Madam Speaker, I am going to deliver a well-prepared, well-thought-out speech on Bill C-291 to indicate that the Bloc Québécois is in favour, as you may have guessed, of a refugee appeal division.
We are in favour of this because we have to make sure that when someone is initially refused refugee status or if a ruling can put the refugee in danger, the refugee can have the right to further expand on the facts regarding why they need an appeal, a right that currently does not exist.
The bill is quite simple. The purpose of it is to implement a refugee appeal division. After Bill C-291 has been passed and has received royal assent, three sections of the Immigration and Refugee Protection Act, sections 110, 111 and 171, will come into force. They would come into force one year after royal assent.
A proper appeal process for refugee claimants ought to have been put in place as soon as the Immigration and Refugee Protection Act took effect in June 2002. This is one of the significant changes required to ensure that asylum seekers are treated fairly and equitably.
Implementing a refugee appeal division is a matter of justice. By stubbornly refusing to do so, two successive governments have perpetrated injustice on asylum seekers.
For several years now, many voices have been calling for a refugee appeal division. The Bloc Québécois has called for it many times, of course, and it is not alone. I would like to list the organizations that support a refugee appeal division.
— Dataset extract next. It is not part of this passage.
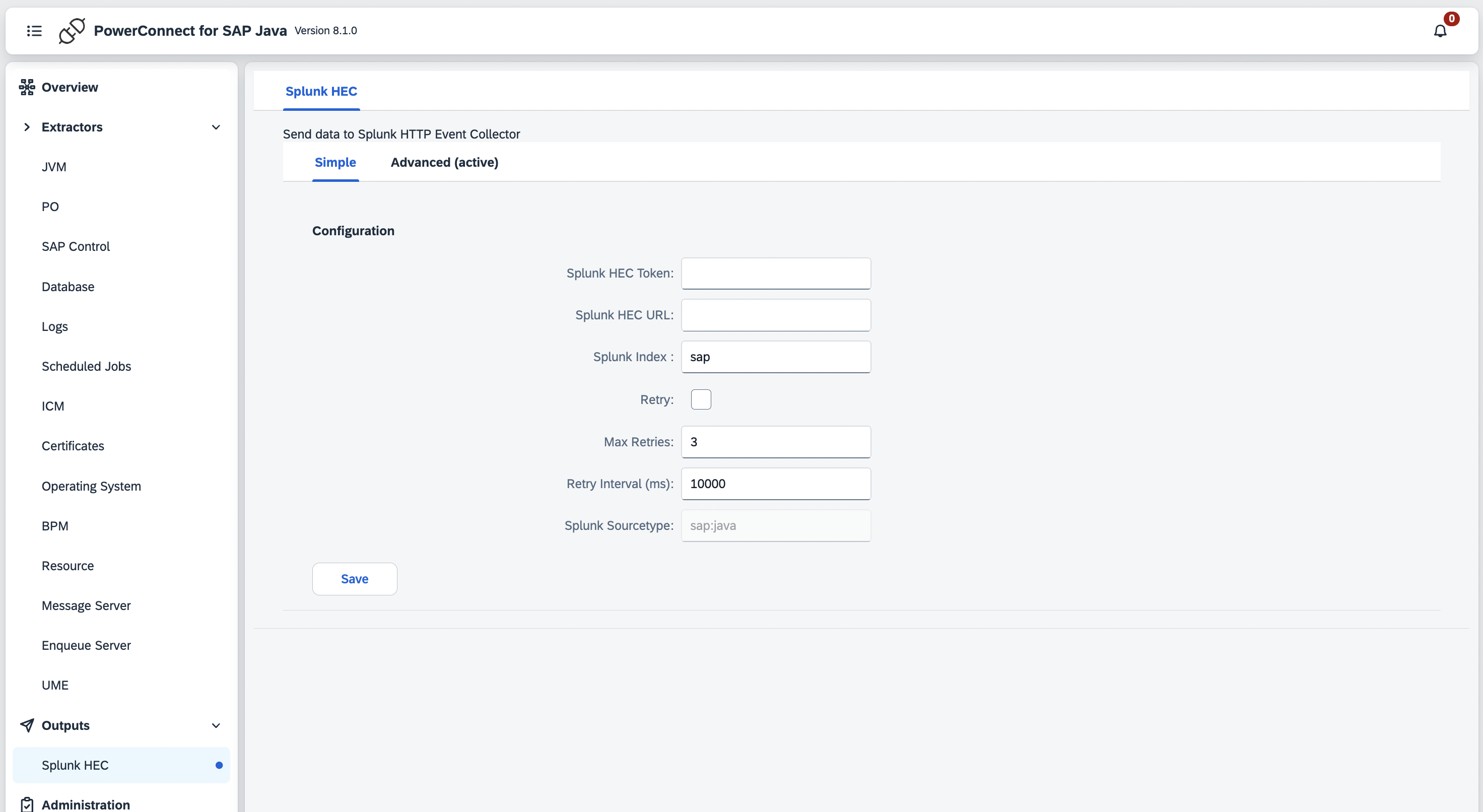Open Scheduled Jobs in the sidebar
The image size is (1483, 812).
86,366
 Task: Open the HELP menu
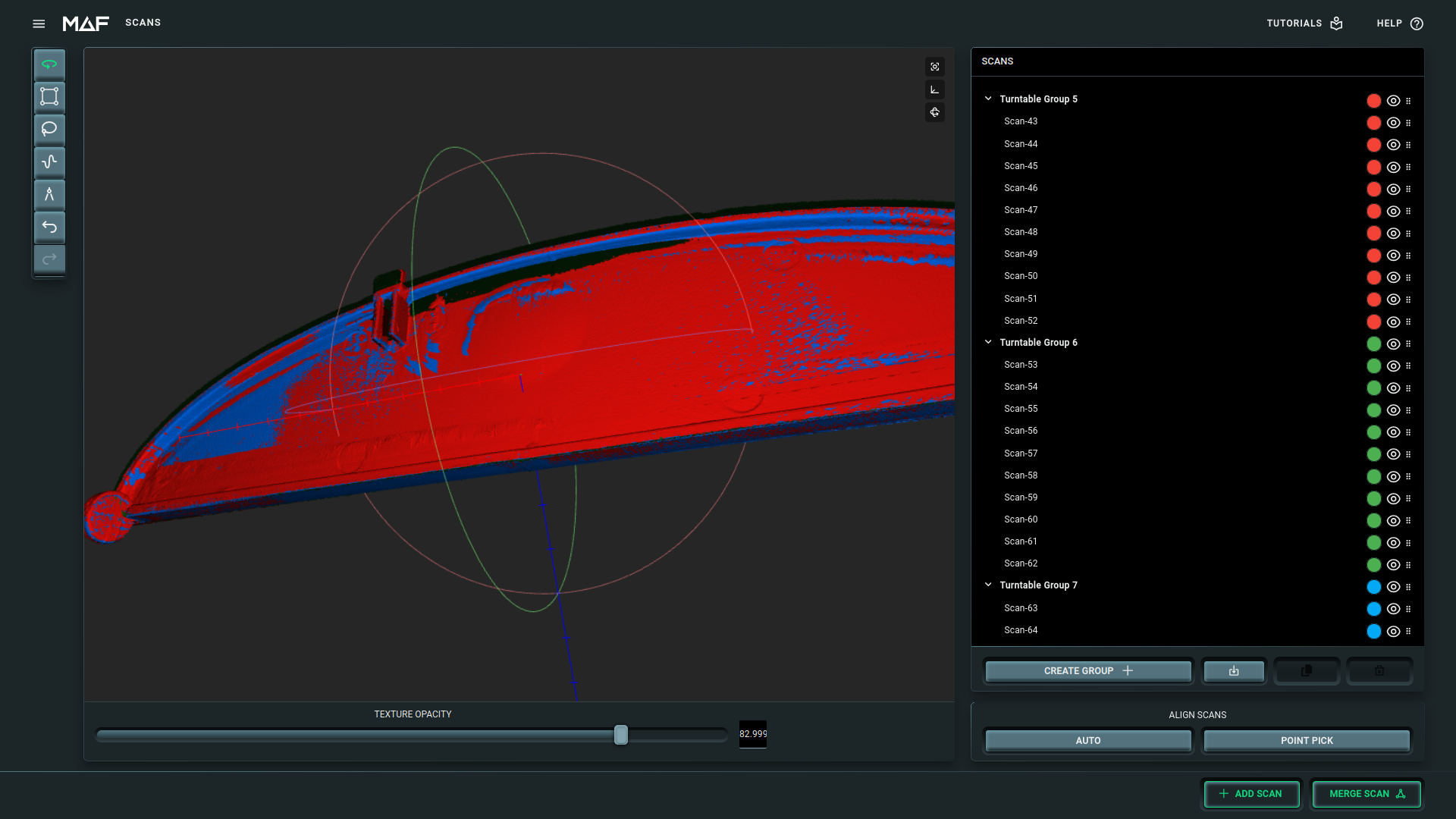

They have many good reasons for their support, including humanitarian ones, of course.
Even before the Immigration and Refugee Protection Act came into force in February 2000, the Inter-American Commission on Human Rights was calling for an appeal division. It said:
Where the facts of an individual situation are in dispute, the effective procedural framework should provide for their review. Given that even the best decision makers may err in passing judgment and given the potential risk to life which may result from such an error, an appeal on the merits of a negative determination constitutes a necessary element of international protection.
The United Nations High Commission for Refugees has always felt it was necessary to have a mechanism for appeal on the merits of a ruling. In a letter dated May 9, 2002, the United Nations High Commission for Refugees expressed its concerns to the former minister, who is now the member for Bourassa. It said:
The United Nations High Commission for Refugees considers an appeal procedure to be a fundamental, necessary part of any refugee status determination process. It allows errors to be corrected and can also help to ensure consistency in decision making. Canada, Italy and Portugal are the only industrialized countries which do not allow rejected asylum seekers the possibility to have first instance decisions reviewed on points of fact as well as points of law.
I would like to point out, and members will be pleased to hear this, that since 2002, Italy and Portugal have created procedures for appeals on merit. According to the letter from the UN High Commission for Refugees, Canada is the only remaining industrialized nation that has not yet accepted its responsibility in this regard.
The UNHCR representative appeared before the Standing Committee on Citizenship and Immigration. Although he initially acknowledged “Canada's procedure for the determination of refugee status to be of a very high quality”, he reiterated the need for an appeal mechanism.
I will quote him once again for those interested in refugee law, namely all Quebeckers and Canadians:
...implementation of an appeal on the merits to review negative first instance decisions would strengthen even further the Canadian refugee status determination system. For UNHCR, an appeal on the merits would correct first instance errors and help to ensure consistency and fairness in decision-making.
He also said, “The Federal Court judicial review is not an appeal on the merits.”
Also:
The pre-removal risk assessment, PRRA, is an important safety net, especially when there's a long passage of time between a negative decision and removal. Like the humanitarian and compassionate application, the PRRA is a circumscribed process that does not correct a first instance negative decision.
In December 2004, in its Falcon Ríos v. Canada ruling, the UN Committee Against Torture criticized the Canadian system as follows:
It [the committee] expressed particular concern at the apparent lack of independence of the civil servants deciding on such appeals, and at the possibility that a person could be expelled while an application for review was under way. It concluded that those considerations could detract from effective protection of the rights covered by article 3, paragraph 1, of the Convention [meaning a return to torture].
In its July 2005 report, the UN Committee Against Torture made several recommendations to Canada. Among the areas of concern, it mentioned the fact that unsuccessful applicants cannot benefit from a review on the merits of their application. In fact, the committee recommends that:
The State party should provide for judicial review of the merits, rather than merely of the reasonableness, of decisions to expel an individual where there are substantial grounds for believing that the person faces a risk of torture.
For all these reasons, we must ensure that a refugee appeal division exists.